## WORK ITEM:
The records are set out below this line. Return exactly the lines from the one containing "Task: Edit the Feb 22, 2020 date read entry" through the last, and exclude the pictures.

## EXERCISE DATA:
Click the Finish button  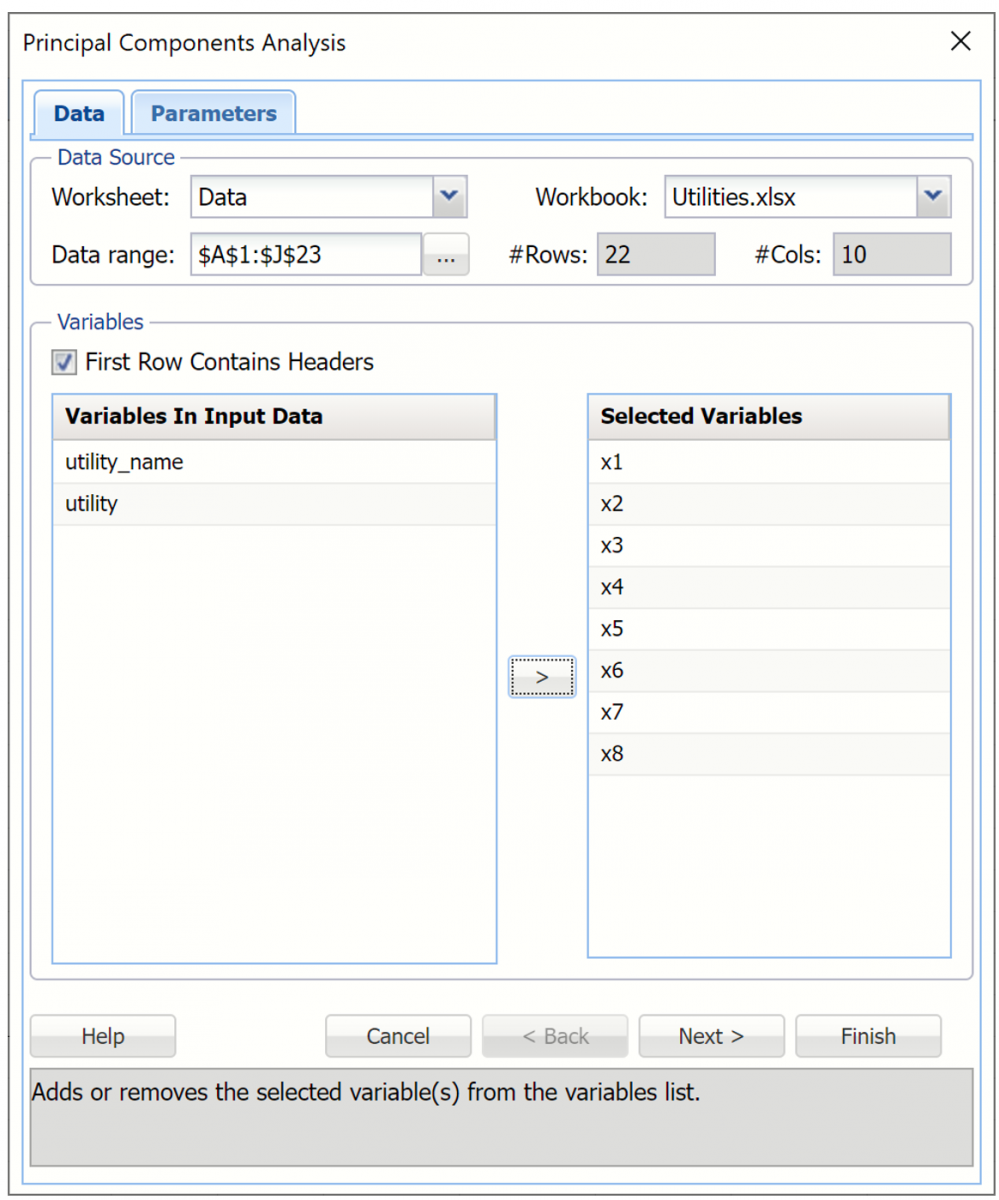[x=867, y=1036]
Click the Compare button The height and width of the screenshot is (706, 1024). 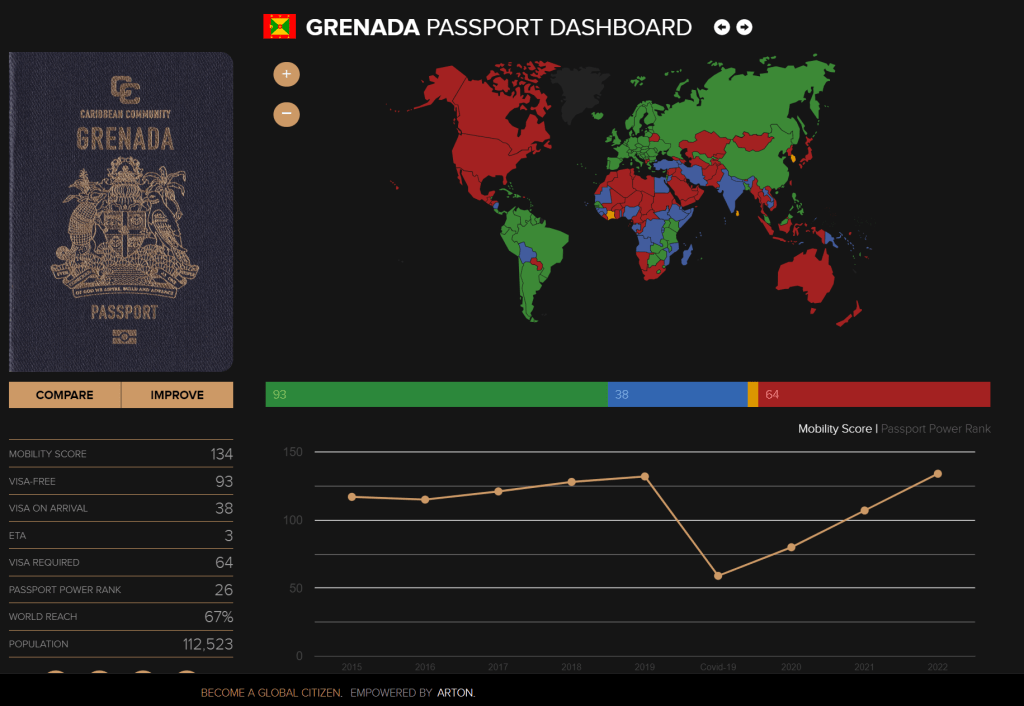point(65,395)
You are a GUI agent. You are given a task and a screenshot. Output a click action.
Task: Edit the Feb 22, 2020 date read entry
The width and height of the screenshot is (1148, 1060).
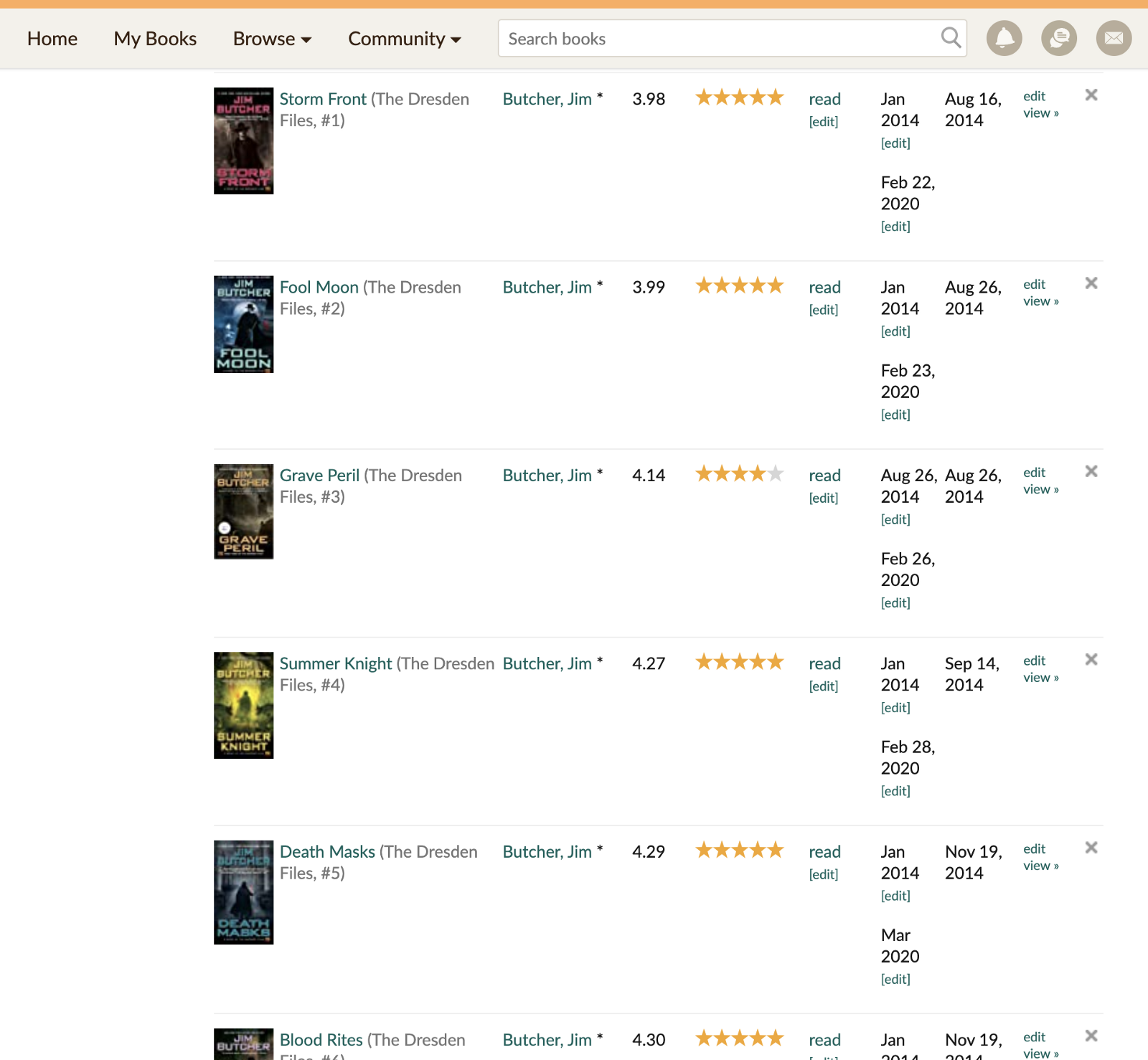pyautogui.click(x=895, y=227)
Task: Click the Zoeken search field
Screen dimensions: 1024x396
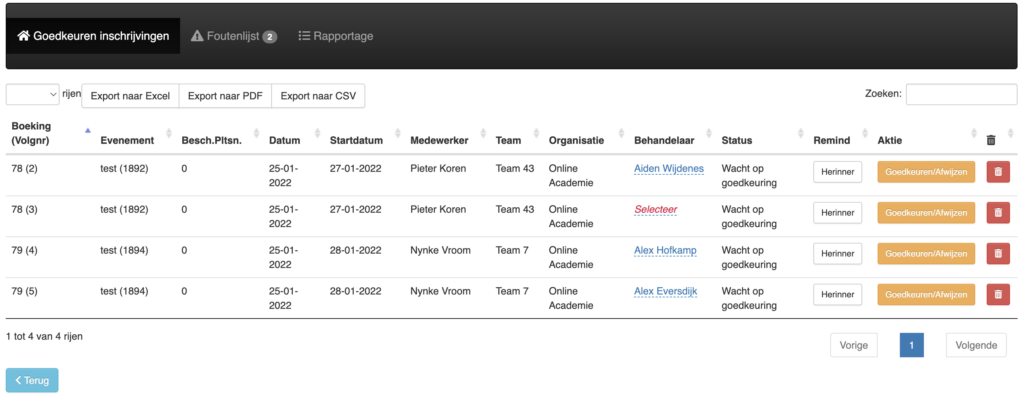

## WRITTEN REPLY:
Task: Edit the Feb 22, 2020 date read entry
The width and height of the screenshot is (1148, 1060).
pyautogui.click(x=895, y=227)
Task: Click the Zoeken search field
Screen dimensions: 1024x396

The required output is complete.